--- PAGE EXCERPT ---

Joanna here, talking about one of my favorite things in all the world, aka sleeping. Writing is another thing I’m fond of. There’s a bit of an interconnection between these.
I tend to generate new material when I’m relaxed in the bathtub or lying in bed. I even get good work done in dreams. If I were talking about the creative process I might say I try to sleep a lot.
Let me talk about Coleridge who is a more interesting topic than many of those going
through my mind these days. Samuel Taylor Coleridge, of course, is the English poet who gave us such popular thrillers as The Rime of the Ancient Mariner which many of us read in Middle School. It includes the poignant lines
“Alone, alone, all, all alone,
Alone on a wide wide sea!
And never a saint took pity on
My soul in agony.”
As I say, Middle School. This is stuck in my memory forever.
More on topic, Coleridge gave us the poem Kubla Khan, or at least the 54 lines of it that came to him in a dream. I’ll lay a stanza of Kubla Khan on you.

---

[TASK] From the post about sleeping and writing, list every situation in which the writer says new material or good work comes.

--- DATASET SECTION ---

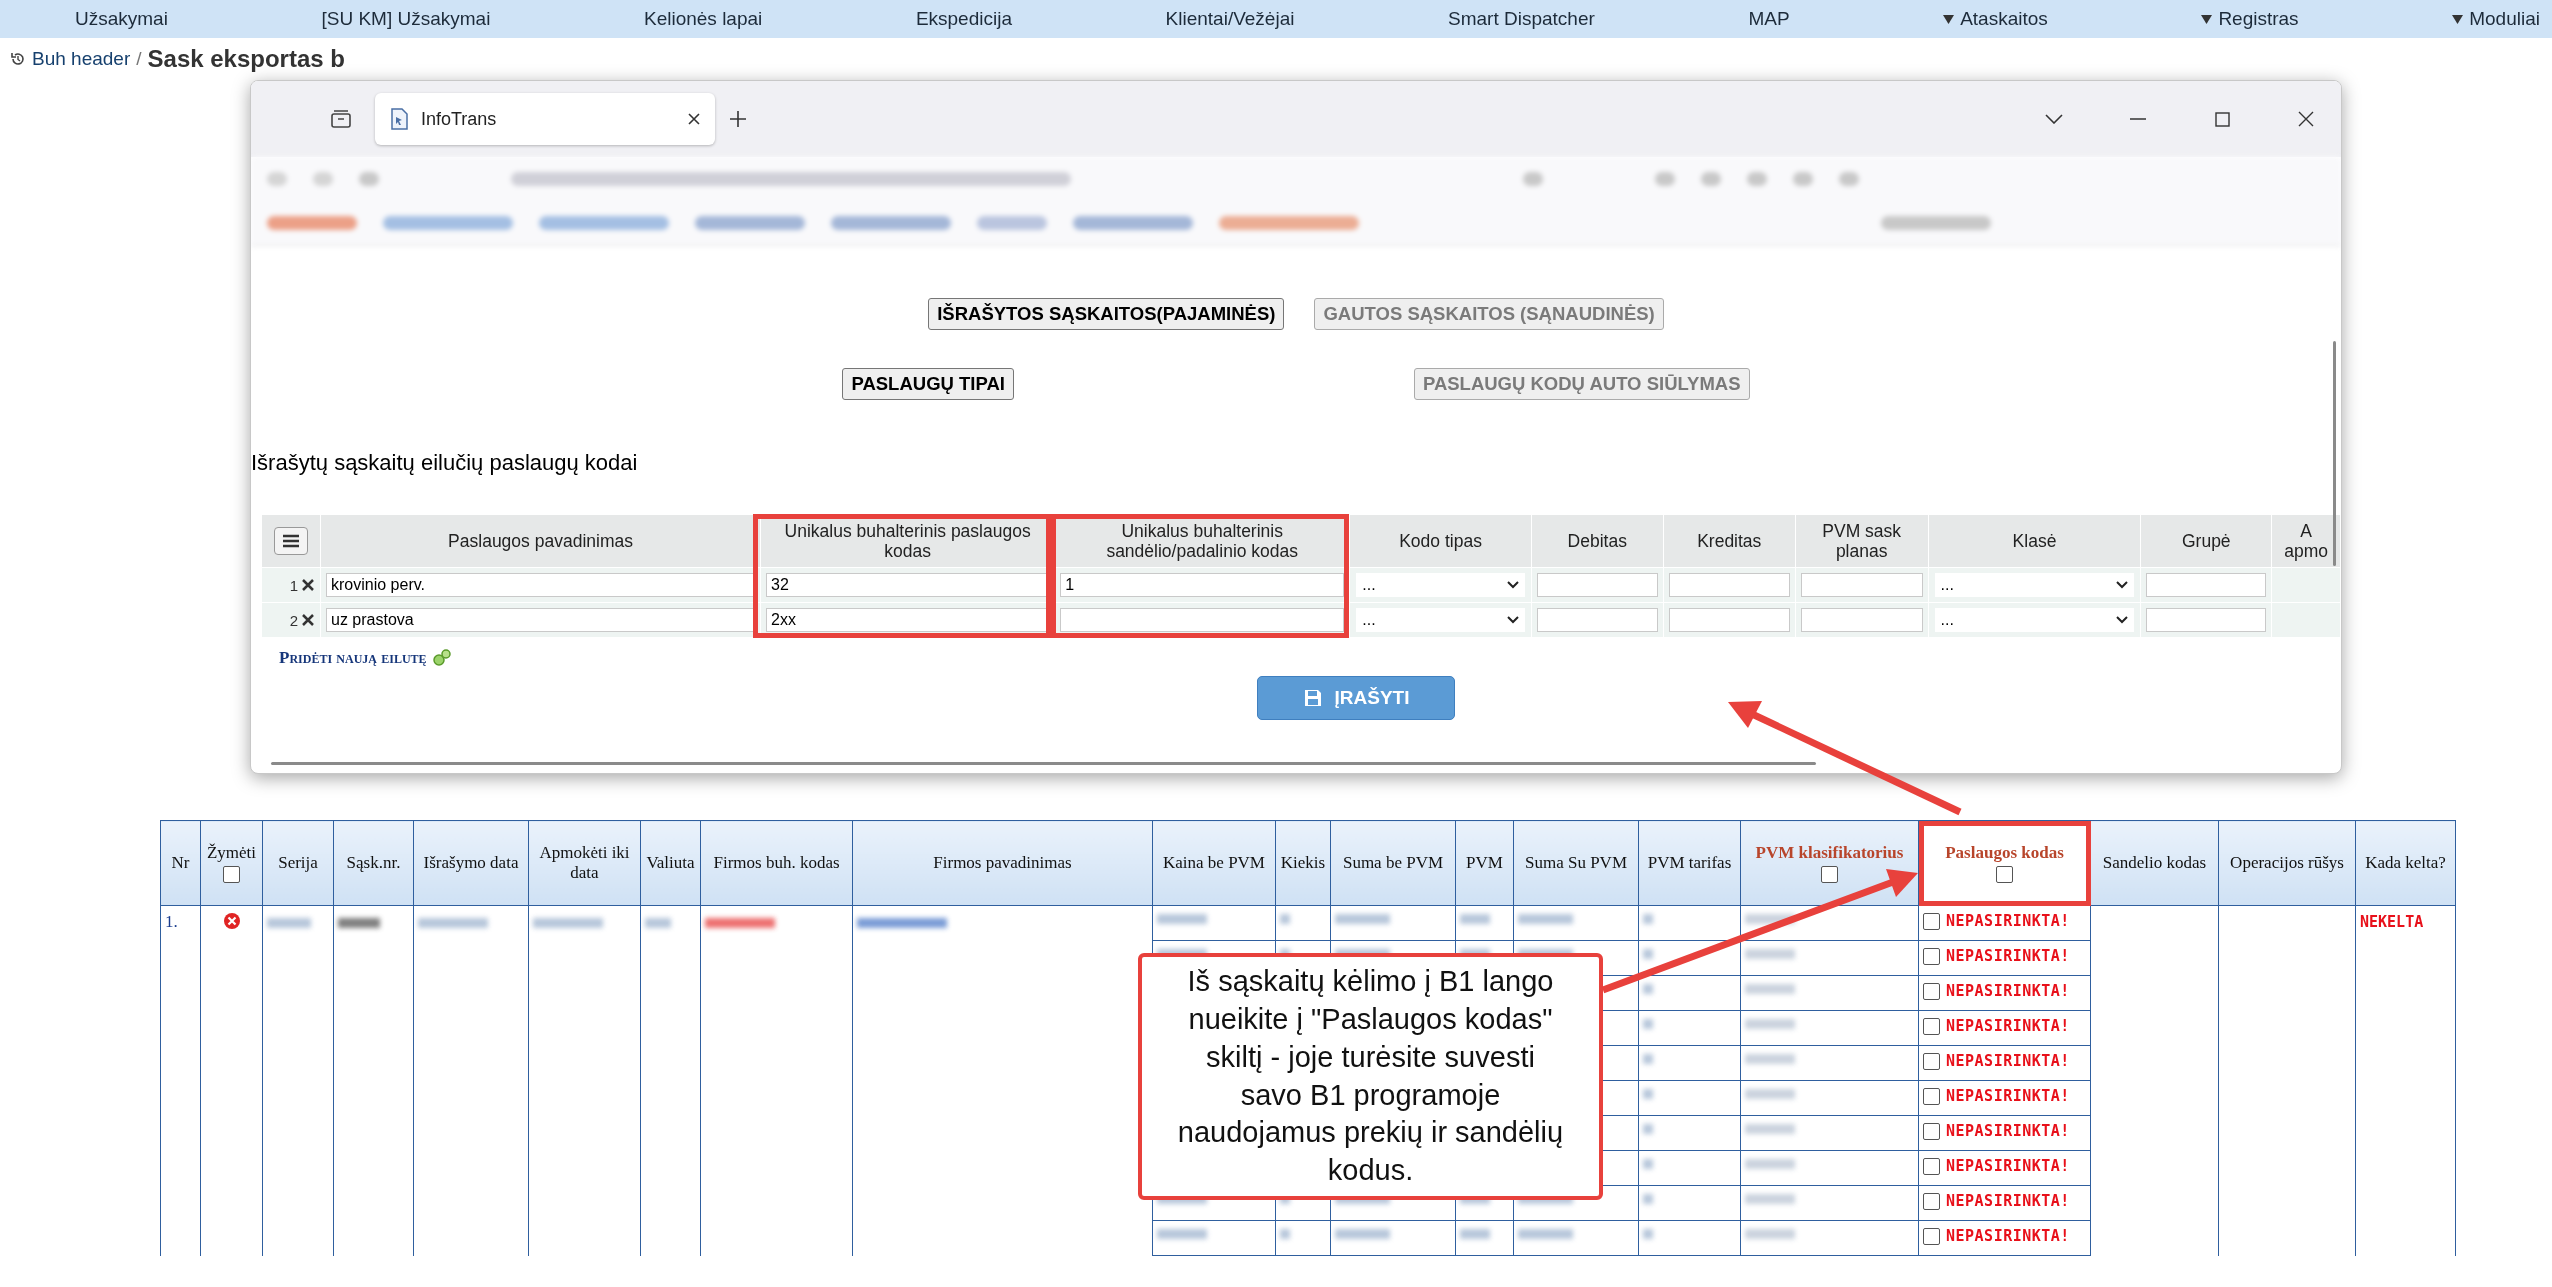 This screenshot has height=1287, width=2552. I want to click on section-heading: Išrašytų sąskaitų eilučių paslaugų kodai, so click(445, 463).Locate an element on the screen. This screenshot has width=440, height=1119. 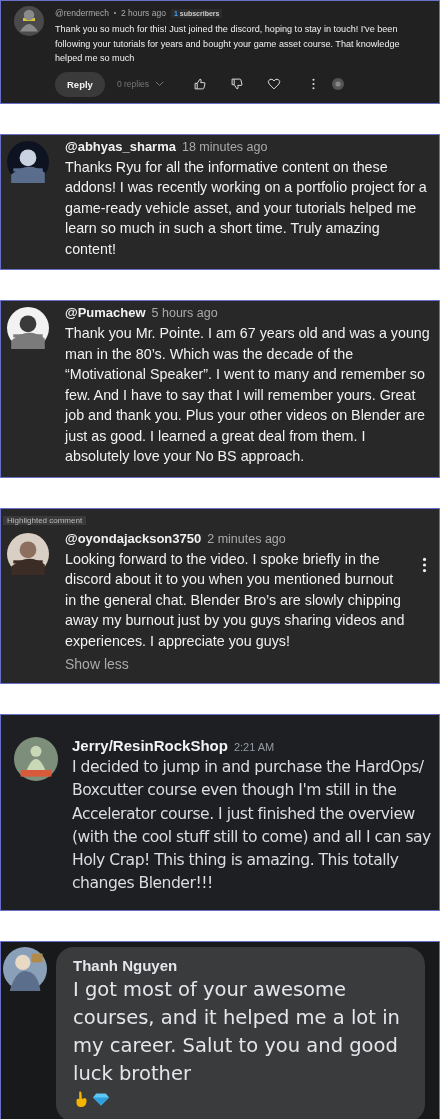
author-name: Thanh Nguyen is located at coordinates (241, 965).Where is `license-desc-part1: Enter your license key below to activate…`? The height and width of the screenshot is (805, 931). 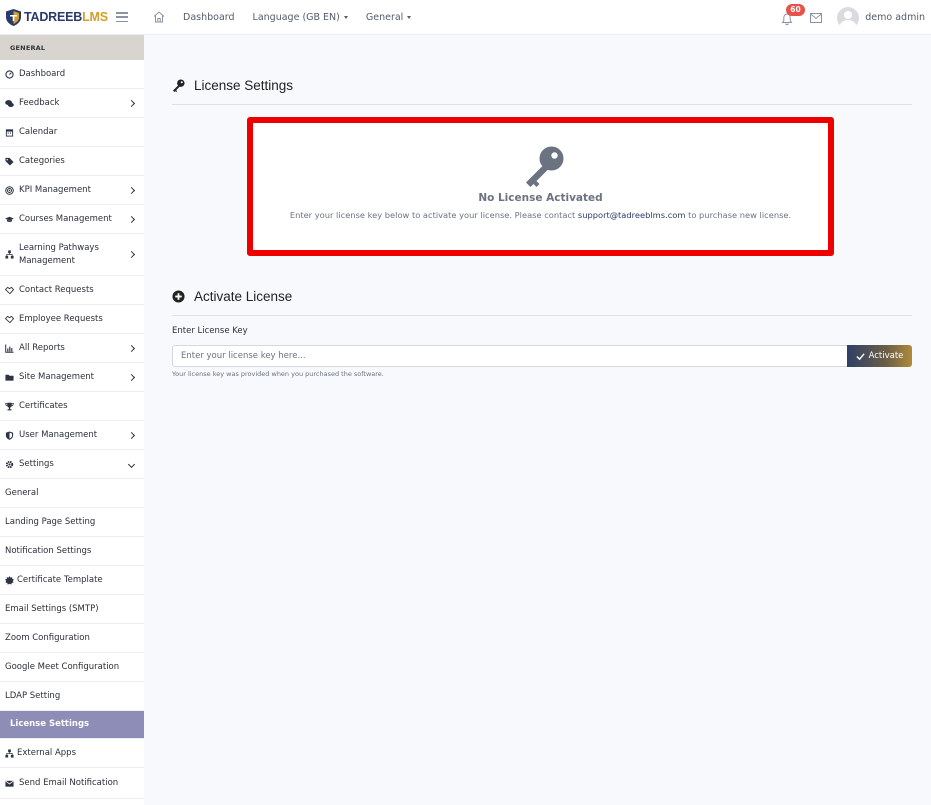 license-desc-part1: Enter your license key below to activate… is located at coordinates (434, 215).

---

[ANSWER BOX]
- Relaxing in the bathtub
- Lying in bed
- Dreaming